• [Required task]: Put every line of the listing below into a numbered list, dropping the blank lines.

• [Source data]:
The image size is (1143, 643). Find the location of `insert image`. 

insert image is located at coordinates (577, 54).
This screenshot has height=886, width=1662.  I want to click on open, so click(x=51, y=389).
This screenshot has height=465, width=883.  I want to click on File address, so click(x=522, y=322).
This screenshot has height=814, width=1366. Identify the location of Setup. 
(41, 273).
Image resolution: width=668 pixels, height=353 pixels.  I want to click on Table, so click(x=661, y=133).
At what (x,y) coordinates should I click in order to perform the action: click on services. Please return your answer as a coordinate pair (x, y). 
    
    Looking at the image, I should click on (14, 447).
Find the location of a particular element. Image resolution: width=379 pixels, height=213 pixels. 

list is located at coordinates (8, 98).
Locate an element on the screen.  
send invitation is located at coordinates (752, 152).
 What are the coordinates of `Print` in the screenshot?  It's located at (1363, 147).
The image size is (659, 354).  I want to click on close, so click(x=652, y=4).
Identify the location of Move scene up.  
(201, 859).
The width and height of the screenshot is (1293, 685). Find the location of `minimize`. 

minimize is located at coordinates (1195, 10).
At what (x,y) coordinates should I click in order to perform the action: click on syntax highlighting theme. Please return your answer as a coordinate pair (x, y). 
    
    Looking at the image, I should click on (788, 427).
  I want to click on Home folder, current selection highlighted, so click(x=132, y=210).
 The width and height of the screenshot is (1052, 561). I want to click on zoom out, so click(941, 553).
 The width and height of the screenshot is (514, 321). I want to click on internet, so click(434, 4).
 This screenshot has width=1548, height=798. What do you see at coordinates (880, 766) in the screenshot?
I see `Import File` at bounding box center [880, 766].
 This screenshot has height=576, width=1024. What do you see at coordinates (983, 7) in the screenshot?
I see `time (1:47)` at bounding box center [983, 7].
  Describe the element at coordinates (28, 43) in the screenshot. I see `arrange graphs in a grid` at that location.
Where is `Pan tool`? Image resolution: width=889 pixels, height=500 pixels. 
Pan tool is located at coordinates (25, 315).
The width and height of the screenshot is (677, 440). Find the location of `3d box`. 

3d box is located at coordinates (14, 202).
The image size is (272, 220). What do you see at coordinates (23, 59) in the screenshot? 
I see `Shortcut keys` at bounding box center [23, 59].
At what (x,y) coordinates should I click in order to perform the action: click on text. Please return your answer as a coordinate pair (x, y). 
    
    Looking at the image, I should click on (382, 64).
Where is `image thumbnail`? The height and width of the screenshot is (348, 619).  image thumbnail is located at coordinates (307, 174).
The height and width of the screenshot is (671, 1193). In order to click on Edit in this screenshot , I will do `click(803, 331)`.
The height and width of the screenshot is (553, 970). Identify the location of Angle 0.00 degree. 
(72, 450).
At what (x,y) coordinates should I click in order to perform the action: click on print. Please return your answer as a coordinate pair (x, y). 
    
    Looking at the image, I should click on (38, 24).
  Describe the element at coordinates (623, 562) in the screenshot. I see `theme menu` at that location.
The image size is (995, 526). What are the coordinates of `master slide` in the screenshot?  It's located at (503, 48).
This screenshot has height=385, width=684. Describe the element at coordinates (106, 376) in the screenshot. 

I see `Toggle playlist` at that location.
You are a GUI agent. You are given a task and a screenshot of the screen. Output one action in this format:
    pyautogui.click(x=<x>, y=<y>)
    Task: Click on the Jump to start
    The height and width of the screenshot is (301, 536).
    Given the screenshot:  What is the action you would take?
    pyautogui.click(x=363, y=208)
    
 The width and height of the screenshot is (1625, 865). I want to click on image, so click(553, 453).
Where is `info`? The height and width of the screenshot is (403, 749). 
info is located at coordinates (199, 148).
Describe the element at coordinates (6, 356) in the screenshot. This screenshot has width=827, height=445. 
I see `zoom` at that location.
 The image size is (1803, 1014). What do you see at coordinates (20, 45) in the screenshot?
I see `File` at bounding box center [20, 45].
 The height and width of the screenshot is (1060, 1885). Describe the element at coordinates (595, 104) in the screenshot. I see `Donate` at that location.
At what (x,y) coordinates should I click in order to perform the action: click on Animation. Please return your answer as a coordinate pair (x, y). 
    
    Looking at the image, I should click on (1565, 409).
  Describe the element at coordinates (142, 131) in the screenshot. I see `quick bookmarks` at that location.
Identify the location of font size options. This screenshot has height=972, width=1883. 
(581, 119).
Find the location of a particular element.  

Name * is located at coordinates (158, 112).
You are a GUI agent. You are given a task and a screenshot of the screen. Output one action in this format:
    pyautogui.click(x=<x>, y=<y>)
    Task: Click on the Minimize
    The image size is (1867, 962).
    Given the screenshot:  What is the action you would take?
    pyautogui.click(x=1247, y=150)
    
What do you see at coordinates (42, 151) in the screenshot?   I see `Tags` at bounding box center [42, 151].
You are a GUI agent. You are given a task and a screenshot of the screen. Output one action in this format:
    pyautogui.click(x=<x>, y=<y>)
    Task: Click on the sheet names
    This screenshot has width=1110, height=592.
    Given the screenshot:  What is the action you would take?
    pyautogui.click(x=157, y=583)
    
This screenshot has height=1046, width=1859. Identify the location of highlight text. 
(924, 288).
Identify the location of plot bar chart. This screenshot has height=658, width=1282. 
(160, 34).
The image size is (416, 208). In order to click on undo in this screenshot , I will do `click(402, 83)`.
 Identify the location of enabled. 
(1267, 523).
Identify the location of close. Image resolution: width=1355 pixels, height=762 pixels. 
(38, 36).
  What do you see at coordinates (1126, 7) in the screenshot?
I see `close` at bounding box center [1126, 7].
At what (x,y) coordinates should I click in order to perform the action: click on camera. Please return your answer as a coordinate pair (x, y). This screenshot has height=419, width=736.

• [Task output]:
1. The image size is (1143, 643). Find the location of `insert image`. 
2. insert image is located at coordinates (577, 54).
3. This screenshot has height=886, width=1662.  I want to click on open, so click(x=51, y=389).
4. This screenshot has height=465, width=883.  I want to click on File address, so click(x=522, y=322).
5. This screenshot has height=814, width=1366. Identify the location of Setup. 
6. (41, 273).
7. Image resolution: width=668 pixels, height=353 pixels.  I want to click on Table, so click(x=661, y=133).
8. At what (x,y) coordinates should I click in order to perform the action: click on services. Please return your answer as a coordinate pair (x, y). 
9.     Looking at the image, I should click on (14, 447).
10. Find the location of a particular element. Image resolution: width=379 pixels, height=213 pixels. 
11. list is located at coordinates (8, 98).
12. Locate an element on the screen.  
13. send invitation is located at coordinates (752, 152).
14.  What are the coordinates of `Print` in the screenshot?  It's located at (1363, 147).
15. The image size is (659, 354).  I want to click on close, so click(x=652, y=4).
16. Identify the location of Move scene up.  
17. (201, 859).
18. The width and height of the screenshot is (1293, 685). Find the location of `minimize`. 
19. minimize is located at coordinates (1195, 10).
20. At what (x,y) coordinates should I click in order to perform the action: click on syntax highlighting theme. Please return your answer as a coordinate pair (x, y). 
21.     Looking at the image, I should click on (788, 427).
22.   I want to click on Home folder, current selection highlighted, so click(x=132, y=210).
23.  The width and height of the screenshot is (1052, 561). I want to click on zoom out, so click(941, 553).
24.  The width and height of the screenshot is (514, 321). I want to click on internet, so click(434, 4).
25.  This screenshot has width=1548, height=798. What do you see at coordinates (880, 766) in the screenshot?
26. I see `Import File` at bounding box center [880, 766].
27.  This screenshot has height=576, width=1024. What do you see at coordinates (983, 7) in the screenshot?
28. I see `time (1:47)` at bounding box center [983, 7].
29.   Describe the element at coordinates (28, 43) in the screenshot. I see `arrange graphs in a grid` at that location.
30. Where is `Pan tool`? Image resolution: width=889 pixels, height=500 pixels. 
31. Pan tool is located at coordinates (25, 315).
32. The width and height of the screenshot is (677, 440). Find the location of `3d box`. 
33. 3d box is located at coordinates (14, 202).
34. The image size is (272, 220). What do you see at coordinates (23, 59) in the screenshot? 
35. I see `Shortcut keys` at bounding box center [23, 59].
36. At what (x,y) coordinates should I click in order to perform the action: click on text. Please return your answer as a coordinate pair (x, y). 
37.     Looking at the image, I should click on (382, 64).
38. Where is `image thumbnail`? The height and width of the screenshot is (348, 619).  image thumbnail is located at coordinates (307, 174).
39. The height and width of the screenshot is (671, 1193). In order to click on Edit in this screenshot , I will do `click(803, 331)`.
40. The height and width of the screenshot is (553, 970). Identify the location of Angle 0.00 degree. 
41. (72, 450).
42. At what (x,y) coordinates should I click in order to perform the action: click on print. Please return your answer as a coordinate pair (x, y). 
43.     Looking at the image, I should click on (38, 24).
44.   Describe the element at coordinates (623, 562) in the screenshot. I see `theme menu` at that location.
45. The image size is (995, 526). What are the coordinates of `master slide` in the screenshot?  It's located at (503, 48).
46. This screenshot has height=385, width=684. Describe the element at coordinates (106, 376) in the screenshot. 
47. I see `Toggle playlist` at that location.
48. You are a GUI agent. You are given a task and a screenshot of the screen. Output one action in this format:
49.     pyautogui.click(x=<x>, y=<y>)
50.     Task: Click on the Jump to start
51.     The height and width of the screenshot is (301, 536).
52.     Given the screenshot:  What is the action you would take?
53.     pyautogui.click(x=363, y=208)
54.  The width and height of the screenshot is (1625, 865). I want to click on image, so click(553, 453).
55. Where is `info`? The height and width of the screenshot is (403, 749). 
56. info is located at coordinates (199, 148).
57. Describe the element at coordinates (6, 356) in the screenshot. This screenshot has width=827, height=445. 
58. I see `zoom` at that location.
59.  The image size is (1803, 1014). What do you see at coordinates (20, 45) in the screenshot?
60. I see `File` at bounding box center [20, 45].
61.  The height and width of the screenshot is (1060, 1885). Describe the element at coordinates (595, 104) in the screenshot. I see `Donate` at that location.
62. At what (x,y) coordinates should I click in order to perform the action: click on Animation. Please return your answer as a coordinate pair (x, y). 
63.     Looking at the image, I should click on (1565, 409).
64.   Describe the element at coordinates (142, 131) in the screenshot. I see `quick bookmarks` at that location.
65. Identify the location of font size options. This screenshot has height=972, width=1883. 
66. (581, 119).
67. Find the location of a particular element.  
68. Name * is located at coordinates (158, 112).
69. You are a GUI agent. You are given a task and a screenshot of the screen. Output one action in this format:
70.     pyautogui.click(x=<x>, y=<y>)
71.     Task: Click on the Minimize
72.     The image size is (1867, 962).
73.     Given the screenshot:  What is the action you would take?
74.     pyautogui.click(x=1247, y=150)
75. What do you see at coordinates (42, 151) in the screenshot?   I see `Tags` at bounding box center [42, 151].
76. You are a GUI agent. You are given a task and a screenshot of the screen. Output one action in this format:
77.     pyautogui.click(x=<x>, y=<y>)
78.     Task: Click on the sheet names
79.     This screenshot has width=1110, height=592.
80.     Given the screenshot:  What is the action you would take?
81.     pyautogui.click(x=157, y=583)
82. This screenshot has height=1046, width=1859. Identify the location of highlight text. 
83. (924, 288).
84. Identify the location of plot bar chart. This screenshot has height=658, width=1282. 
85. (160, 34).
86. The image size is (416, 208). In order to click on undo in this screenshot , I will do `click(402, 83)`.
87.  Identify the location of enabled. 
88. (1267, 523).
89. Identify the location of close. Image resolution: width=1355 pixels, height=762 pixels. 
90. (38, 36).
91.   What do you see at coordinates (1126, 7) in the screenshot?
92. I see `close` at bounding box center [1126, 7].
93. At what (x,y) coordinates should I click in order to perform the action: click on camera. Please return your answer as a coordinate pair (x, y). This screenshot has height=419, width=736.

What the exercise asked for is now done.